# [Required work]
1/ According to the forum post on compute shaders in Processing, how much slower is using the LAB color space than working in RGB only?
2/ Carry on the forum post about compute shaders in Processing beyond its final line.

# [Selected text]
· · · · · · ·

Compute Shaders in Processing

I’m working on a gradient library for Processing and I am exploring the use of colour spaces other than RGB to use as the basis to interpolate between different colors (to generate the gradient).

One of these alternative colour spaces is LAB, which generally provides much better gradient results than interpolating between the R,G,B components of two RGB colours.

The downside is that one must convert the colours in the gradient from RGB to LAB, interpolate using the LAB components to produce a new LAB colour, and then convert that back into RGB (to give to Processing to draw).

The interpolation is fairly inexpensive, but the RGB–>LAB and LAB–>RGB conversion is very expensive. In testing, using the LAB colorspace (with these additional 2 conversions for every pixel)
is about 15x slower than working in RGB only.

Therefore, I’ve thought about translating the RGB<–>LAB Java methods into a glsl compute shader to get the GPU to do the heavy lifting. These functions are maths-only which I believe can be ported into glsl quite well. However, I don’t have experience writing a computer shader, nor using one in Processing.

So, I have two questions:

  • Has anyone used compute shaders in Processing?
  • Where does one begin translating a maths-heavy Java method into a compute shader?

· · · · · · ·

# [Provided data]
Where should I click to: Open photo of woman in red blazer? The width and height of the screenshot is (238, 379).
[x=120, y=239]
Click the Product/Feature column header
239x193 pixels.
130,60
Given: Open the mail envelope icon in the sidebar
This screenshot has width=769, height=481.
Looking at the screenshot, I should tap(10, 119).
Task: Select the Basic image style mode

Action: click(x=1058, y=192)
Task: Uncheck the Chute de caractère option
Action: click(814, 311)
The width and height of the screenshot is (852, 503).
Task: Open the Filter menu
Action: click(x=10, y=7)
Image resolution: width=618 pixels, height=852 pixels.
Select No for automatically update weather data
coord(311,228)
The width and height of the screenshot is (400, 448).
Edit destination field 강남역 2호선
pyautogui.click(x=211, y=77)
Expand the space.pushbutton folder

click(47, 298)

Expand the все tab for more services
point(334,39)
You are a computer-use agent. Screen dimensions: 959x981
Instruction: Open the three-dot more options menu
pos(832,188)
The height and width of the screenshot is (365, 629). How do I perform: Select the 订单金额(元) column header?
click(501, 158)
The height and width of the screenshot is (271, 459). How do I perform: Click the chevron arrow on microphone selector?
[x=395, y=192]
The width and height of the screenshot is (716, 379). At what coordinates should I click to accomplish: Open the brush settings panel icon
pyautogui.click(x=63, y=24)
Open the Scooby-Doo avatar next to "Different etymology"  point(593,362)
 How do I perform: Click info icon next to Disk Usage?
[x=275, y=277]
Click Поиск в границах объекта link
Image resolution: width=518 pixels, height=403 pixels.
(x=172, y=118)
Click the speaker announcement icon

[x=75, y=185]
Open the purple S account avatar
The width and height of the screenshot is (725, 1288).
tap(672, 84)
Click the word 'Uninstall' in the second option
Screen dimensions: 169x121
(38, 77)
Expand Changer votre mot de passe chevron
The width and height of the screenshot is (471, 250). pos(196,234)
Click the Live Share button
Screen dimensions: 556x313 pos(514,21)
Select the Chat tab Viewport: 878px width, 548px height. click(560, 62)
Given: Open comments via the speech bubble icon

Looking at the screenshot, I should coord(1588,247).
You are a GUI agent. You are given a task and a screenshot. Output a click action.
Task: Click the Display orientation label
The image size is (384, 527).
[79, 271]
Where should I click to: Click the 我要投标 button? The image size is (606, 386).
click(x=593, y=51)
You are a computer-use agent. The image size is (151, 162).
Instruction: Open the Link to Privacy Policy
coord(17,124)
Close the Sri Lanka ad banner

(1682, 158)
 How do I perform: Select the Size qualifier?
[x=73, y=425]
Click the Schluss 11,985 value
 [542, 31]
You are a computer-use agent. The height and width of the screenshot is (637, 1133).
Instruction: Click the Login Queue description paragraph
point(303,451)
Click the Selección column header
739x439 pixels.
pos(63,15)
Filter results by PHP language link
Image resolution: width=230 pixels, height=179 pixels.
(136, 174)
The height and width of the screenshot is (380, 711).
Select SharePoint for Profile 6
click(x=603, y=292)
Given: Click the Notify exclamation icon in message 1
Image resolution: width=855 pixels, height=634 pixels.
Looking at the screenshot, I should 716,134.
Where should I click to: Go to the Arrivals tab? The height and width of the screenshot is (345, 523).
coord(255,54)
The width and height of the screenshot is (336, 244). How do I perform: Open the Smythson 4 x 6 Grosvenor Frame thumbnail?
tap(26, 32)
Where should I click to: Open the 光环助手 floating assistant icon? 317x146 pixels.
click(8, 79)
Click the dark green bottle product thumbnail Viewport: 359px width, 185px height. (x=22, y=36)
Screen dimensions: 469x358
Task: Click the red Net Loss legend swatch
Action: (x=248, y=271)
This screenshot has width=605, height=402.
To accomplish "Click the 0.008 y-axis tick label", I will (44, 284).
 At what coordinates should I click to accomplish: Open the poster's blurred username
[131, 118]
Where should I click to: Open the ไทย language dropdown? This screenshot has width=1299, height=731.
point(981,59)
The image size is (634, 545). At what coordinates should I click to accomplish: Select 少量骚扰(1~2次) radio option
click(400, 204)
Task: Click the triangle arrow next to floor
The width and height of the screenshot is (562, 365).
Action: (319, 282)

· · · · · · ·

# [Solved problems]
1/ About 15 times slower.

2/
1 Like

I do not think that you need compute shaders here because a simple fragment shader would do it for generating gradients. I have added you a simple example which currently uses RGB values to calculate the gradient. I leave it up to you to extend it with the lab conversion. But as a hint, check out this shadertoy example: https://www.shadertoy.com/view/wt23Rt

PShader gradientShader;
PGraphics canvas;

void setup() {
  size(500, 500, P2D);

  canvas = createGraphics(400, 400, P2D);

  gradientShader = createShader();
}

void draw() {
  background(55);

  gradientShader.set("resolution", canvas.width, canvas.height);
  gradientShader.set("startColor", 1.0, 0, 0); // red
  gradientShader.set("endColor", 0, 0, 1.0); // blue
  canvas.filter(gradientShader);

  imageMode(CENTER);
  image(canvas, width / 2, height / 2);
}

public PShader createShader() {
  String[] vert = new String[] {
    "#version 150", 

    "uniform mat4 transform;", 

    "in vec4 position;", 
    "in vec4 color;", 

    "out vec4 vertColor;", 

    "void main() {", 
    "  gl_Position = transform * position;", 
    "  vertColor = color;", 
    "}"
  };

  String[] frag = new String[] {
    "#version 150",

    "in vec4 vertColor;", 
    "out vec4 fragColor;", 
    
    "uniform vec2 resolution;",
    
    "uniform vec3 startColor;",
    "uniform vec3 endColor;",

    "void main() {",
    "  vec2 coordinates = gl_FragCoord.xy / resolution;",
    "  vec3 value = mix(startColor, endColor, coordinates.x);",
    "  fragColor = vec4(value.xyz, 1.0);",
    "}"
  };

  return new PShader(this, vert, frag);
}

Preview

1 Like

Thanks for the reply.

It seems that this technique would tie the main sketch to OpenGL mode since the PShader() constructor needs an OpenGL PApplet, and not simply an OpenGL PGraphics object. With a library, this is what I was trying to avoid.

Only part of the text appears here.